### OBJECTIVE
In the records below, swap "indicator" for "marker" wherever it appears, and reproduce every line with nothing else altered.

Recorded data
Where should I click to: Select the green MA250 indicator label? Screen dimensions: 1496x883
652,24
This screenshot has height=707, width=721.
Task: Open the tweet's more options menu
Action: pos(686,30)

### FULL OUTPUT
Where should I click to: Select the green MA250 marker label? Screen dimensions: 1496x883
652,24
This screenshot has height=707, width=721.
Task: Open the tweet's more options menu
Action: pos(686,30)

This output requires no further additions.